Generally speaking, when one thinks about the benefits of the sun the first thing which will pop into mind is Vitamin D. But later we'll show that perhaps Vitamin D isn't the real treasure unlocked by the sun.
The below chart shows that people who have low levels of Vitamin D are 2x more likely to die than those with higher levels of Vitamin D.
The next chart was created by following 10,000 German men aged 50 to 74, they were tracked for 9 years. Again we see that the lower the Vitmin D levels, the higher the mortality rate, aka they die sooner:
However, it could very well be that it isn't Vitamin D that gives the improved longevity but rather another factor that tends to correspond closely to improved Vitamin D levels.
Enter... Nitric Oxide.
Nitric Oxide relaxes blood vessels, and in the below chart, we have a comparison between "real" UVA vs "synthetic" UVA. "Real" comes from the sun, while the "synthetic" comes from artificial light sources.
Both of these light sources reduce blood pressure, but real UVA has a more potent and lingering impact on the body after exposure.
Similarly to Vitamin D, Nitric Oxide levels in ones body will tend to be higher in the summer months due to sun exposure, and because of this, blood pressure tends to be lower in summer months and higher in winter months. The below chart shows how blood pressure tends to vary during the year (peaking in winter):
And following the same line of thought, high blood pressure can bring about heart attacks and strokes. So again we see that in winter months there is a higher rate of heart attacks during the winter months:
How to Optimize Your Vitamin D and Nitric Oxide?
The sun has a wide light spectrum, but right now we're focused on the "Ultraviolet Rays" and what they do to your body, as it is these which give both benefits and drawbacks.
UVA – Reaches the surface of the earth rather easily and can be received during dawn, noon, and dusk. It has a less significant impact on a person's skin. The most valuable aspect of UVA is its ability to release Nitric Oxide in the skin, and this has been shown to improve longevity. (UVA = more Nitric Oxide)
UVB – Reaches the surface of the earth in higher quantities at noon and less during dawn and dusk when the sun is a greater distance away. UVB is the leading cause of skin damage, but on the flip side helps the skin produce Vitamin D through the utilization of cholesterol. (UVB = more Vitamin D)
UVC – Simply put, this can kill you but you don't have to worry about this, at least not from the sun. (UVC = Cell Damage)

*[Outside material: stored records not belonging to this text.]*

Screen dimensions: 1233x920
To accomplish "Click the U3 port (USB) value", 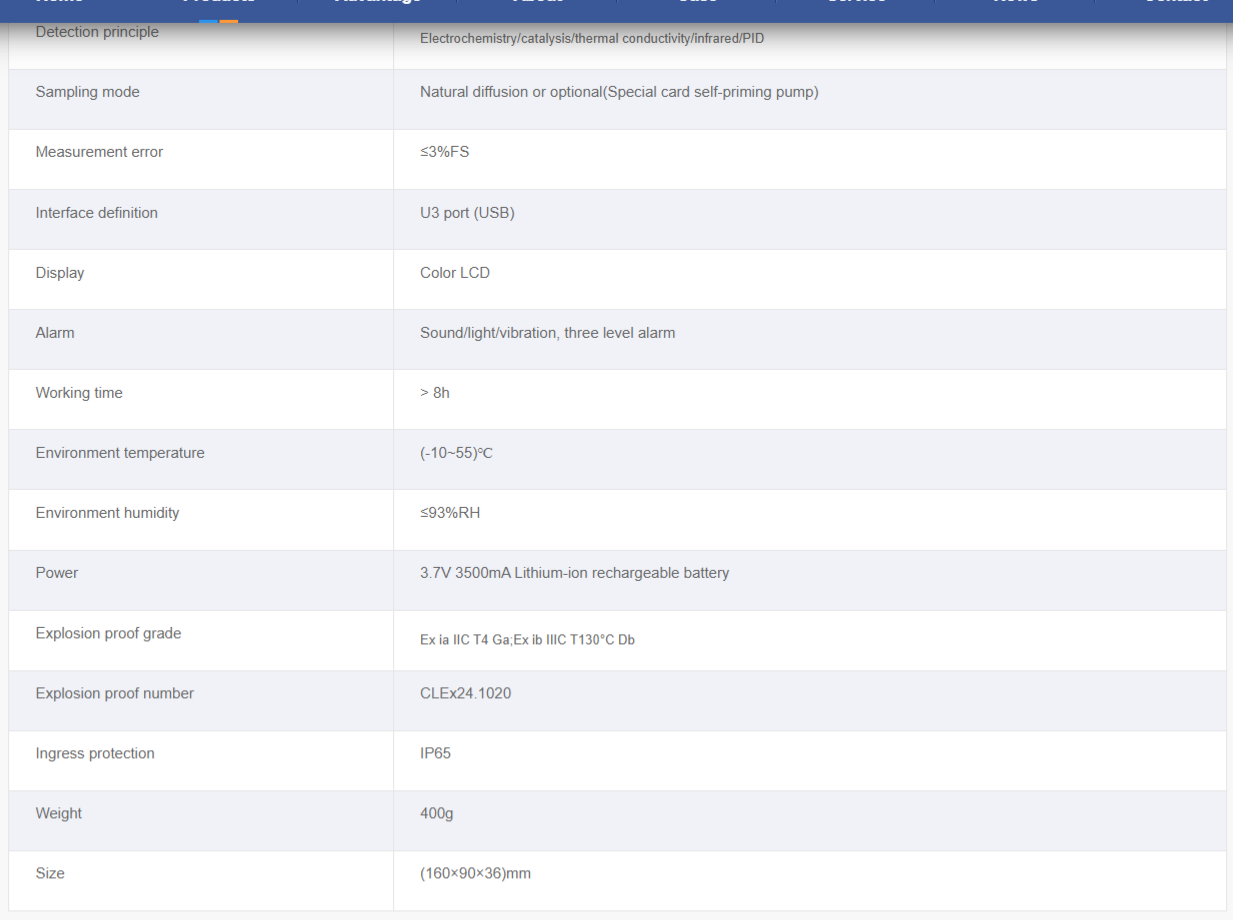I will tap(467, 213).
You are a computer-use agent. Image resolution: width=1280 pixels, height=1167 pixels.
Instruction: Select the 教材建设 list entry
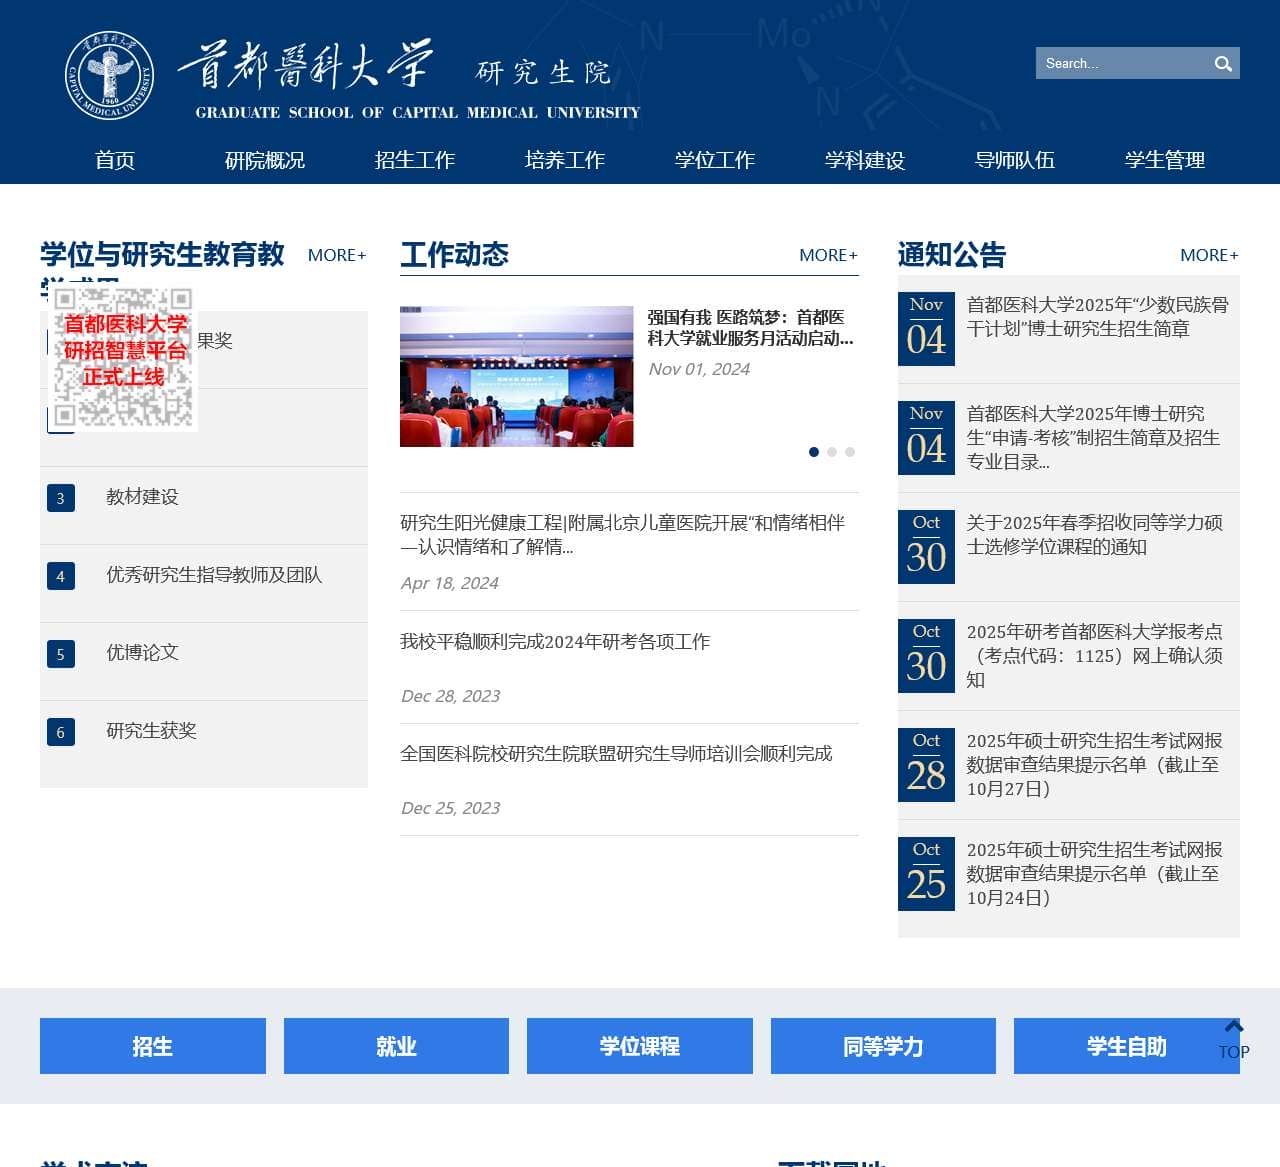coord(141,497)
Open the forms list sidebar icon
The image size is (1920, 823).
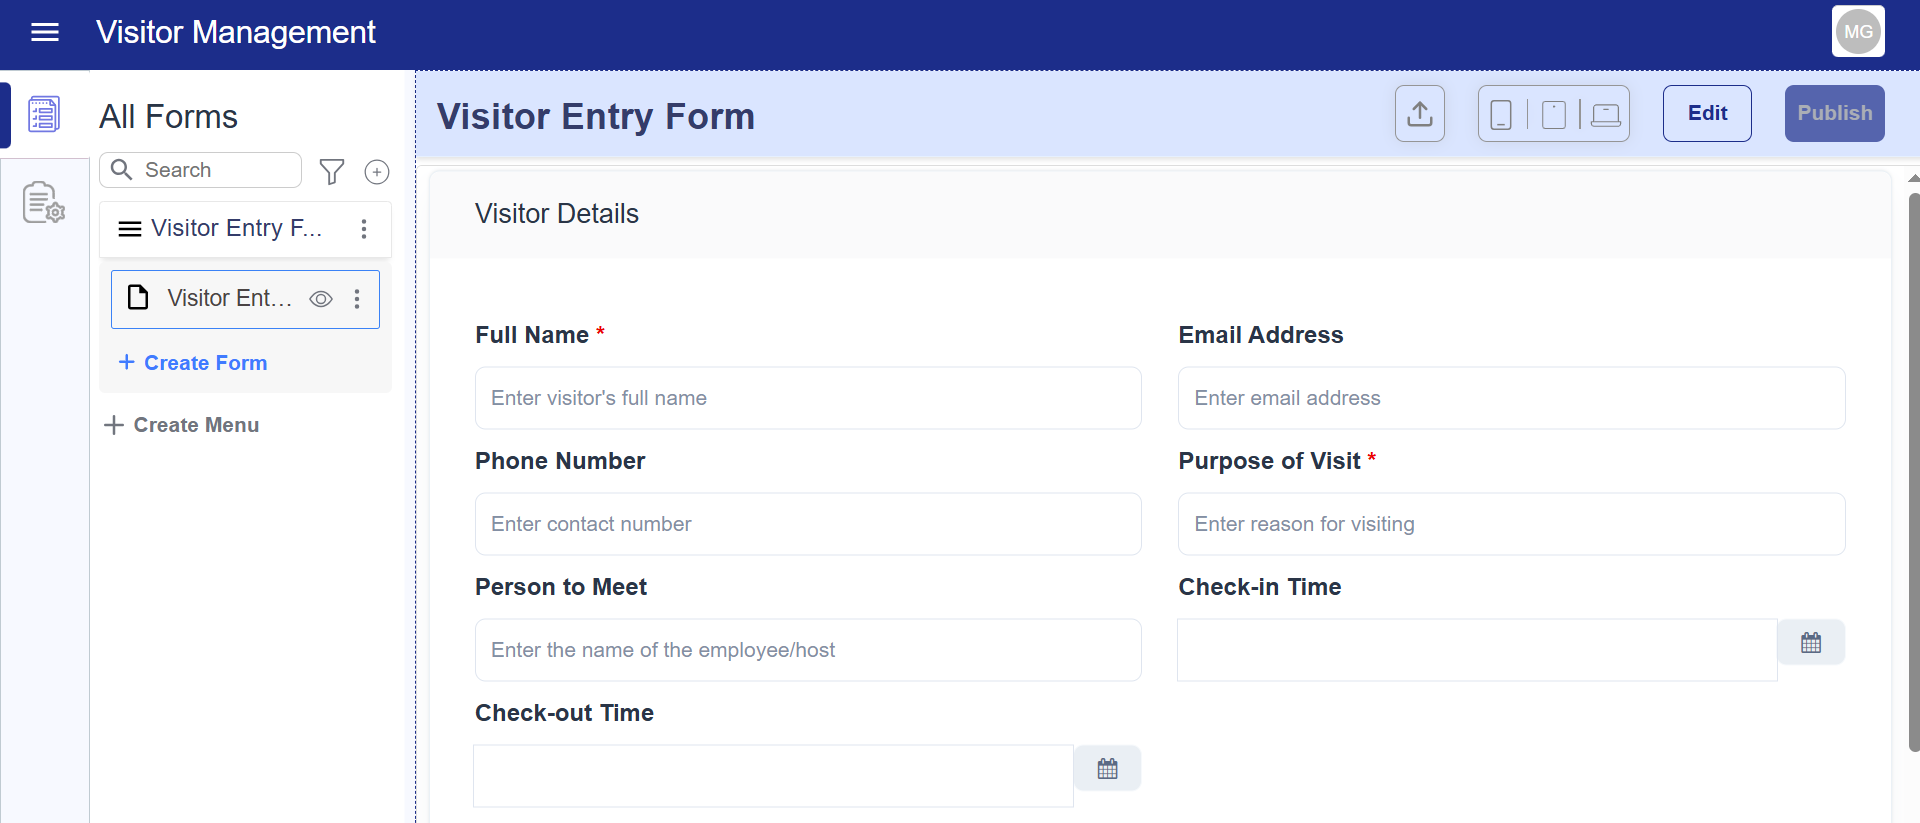point(44,114)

But, What's the Best Solution?
Ideally, try and get your sun exposure in the earlier hours of the day or at the tail-end of the day. This maximizes your UVA exposure, softens your UVB exposure and gives you a great mix of the benefits of Nitric Oxide and Vitamin D.
By increasing your intake of omega-3 fatty acids you are able to withstand longer periods of sun exposure without your skin getting damaged. Equally so, avoid omega 6 fatty acids (aka seed oils) as this damages the skin.